# DC system revised



## troyd1976 (Jul 26, 2011)

Hey guys, though I'd throw up some pics of my rough-ed in DC remodel that is a modified HF 2HP dc.. I need to get things straighter yet, make it all prettier and check all the seals, and I'm thinking of mounting the bag/filter hoop so that it's in direct line with the outlet of the impeller. I'm running 5" furnace pipe, the trash can is my Fein style baffle. What a difference between it and the little potable HF collector with a trashcan separator lid and about 20 feet of 4" flex. The gate near the window is where the 4" flex to the TS will connect, and from that Tee ( i know id be better with a WYE there but damn there over 100$ in tin?!?) it goes 5" furnace pipe that reduces at a 4" WYE and splits to the RAS flex and the other branch goes to one of those rockler dust right hoses. Ordered that with the fancy handle and tool port adapters, with 21 feet i should be able to hook up to anything anywhere. I put the mini gulp hood to work at the RAS, seems to work pretty good, most that dust there is actually from me forgetting the gate to the dust right setup was also open..seemed to still have alot of suction though.

Overall, my new system really sucks..the good sucking:laughing: 
Thanks to all that gave me advice and whom i pilfered ideas from!


----------



## rrbrown (Feb 15, 2009)

Looking good I would recommend mounting the bag/filter in a straight line with the blower. I did just had to make a little raised shelf to mount the legs on, just make sure you make it large enough so the bag don't hang off the edge. Here's pictures of my new set up since I went to the 6" pipe and mounted the blower and bag.


----------



## troyd1976 (Jul 26, 2011)

rrbrown, yes thats exactly what i plan to do..Going to remove that shelf that TV is sitting on and raise the bag/filter up so the 5" line from the blower to the round deal is a straight shot. I'm thinking that will also allow me a place to park the shopvac under.

I see your inlet lands at the end of the bumped out portion of the baffle, Does it have any negative effect on mine that my inlet lands right in the center of the 120 deg. area?
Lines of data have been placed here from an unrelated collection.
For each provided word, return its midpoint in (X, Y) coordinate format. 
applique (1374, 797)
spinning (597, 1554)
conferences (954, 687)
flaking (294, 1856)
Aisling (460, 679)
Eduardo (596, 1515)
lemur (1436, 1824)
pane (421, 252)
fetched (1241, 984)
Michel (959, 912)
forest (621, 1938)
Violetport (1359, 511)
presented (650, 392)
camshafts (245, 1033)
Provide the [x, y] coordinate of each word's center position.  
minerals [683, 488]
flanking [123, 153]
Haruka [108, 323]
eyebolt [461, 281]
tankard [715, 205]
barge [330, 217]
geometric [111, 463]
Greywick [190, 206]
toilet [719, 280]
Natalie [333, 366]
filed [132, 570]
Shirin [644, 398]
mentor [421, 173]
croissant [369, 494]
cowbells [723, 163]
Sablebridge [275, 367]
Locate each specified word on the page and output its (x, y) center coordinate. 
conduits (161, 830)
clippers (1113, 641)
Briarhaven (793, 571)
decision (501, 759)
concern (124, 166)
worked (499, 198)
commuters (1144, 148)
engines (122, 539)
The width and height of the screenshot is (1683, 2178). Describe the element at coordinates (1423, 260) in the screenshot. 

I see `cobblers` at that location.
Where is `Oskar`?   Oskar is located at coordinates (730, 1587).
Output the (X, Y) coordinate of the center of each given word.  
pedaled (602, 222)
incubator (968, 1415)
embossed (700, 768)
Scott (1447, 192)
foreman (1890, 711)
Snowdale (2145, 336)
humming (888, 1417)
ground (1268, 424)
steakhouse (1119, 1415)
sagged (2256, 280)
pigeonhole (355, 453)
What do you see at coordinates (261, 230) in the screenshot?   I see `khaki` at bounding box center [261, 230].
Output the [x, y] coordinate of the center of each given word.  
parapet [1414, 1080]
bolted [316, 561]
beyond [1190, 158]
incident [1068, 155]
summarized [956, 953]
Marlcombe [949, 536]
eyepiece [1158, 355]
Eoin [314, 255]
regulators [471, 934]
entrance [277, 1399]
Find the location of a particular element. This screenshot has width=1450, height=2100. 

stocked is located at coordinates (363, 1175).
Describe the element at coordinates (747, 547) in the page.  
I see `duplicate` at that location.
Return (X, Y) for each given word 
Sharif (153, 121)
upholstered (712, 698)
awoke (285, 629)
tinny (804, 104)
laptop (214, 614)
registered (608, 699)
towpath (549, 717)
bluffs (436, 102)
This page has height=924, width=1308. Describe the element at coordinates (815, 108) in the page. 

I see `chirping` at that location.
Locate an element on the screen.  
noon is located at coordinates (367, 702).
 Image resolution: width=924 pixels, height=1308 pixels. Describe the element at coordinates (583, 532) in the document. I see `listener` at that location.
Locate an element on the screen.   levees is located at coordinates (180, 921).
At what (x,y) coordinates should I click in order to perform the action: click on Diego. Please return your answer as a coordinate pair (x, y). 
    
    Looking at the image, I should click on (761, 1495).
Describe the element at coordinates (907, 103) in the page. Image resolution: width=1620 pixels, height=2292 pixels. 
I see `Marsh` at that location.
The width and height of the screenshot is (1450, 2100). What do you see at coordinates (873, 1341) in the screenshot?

I had thought of using 6" as well for my main runs, but i sized it to match the inlet side of the HF DC., Also thought of running as much hard line as you have, but hopefully in the somewhat near future i will be relocating to a bigger shop space. :laughing:

I didn't take any pics but i also have my grizzly air filtration box mounted in the attic, I'm hoping a side benefit of this is circulating some of the heat back down in the winter months.


----------



## rrbrown (Feb 15, 2009)

My inlet ended in the middle like yours but it makes no sense to have that bumped out area behind the inlet. I don't see any adverse reaction. My only concern is that I thought the center pipe came down further then I would like resulting in a little more powder making it to the bag then what I expected. I'm actually being a little to ambitious though because I only got a hand full of powder in the bag while having about 10 gallons of dust in the can. That was all sucked up at one time very aggressively from one big pile that I dumped out of the shopvac. While collecting dust just as it comes off the tools I get no where near as much powder in the bag.


----------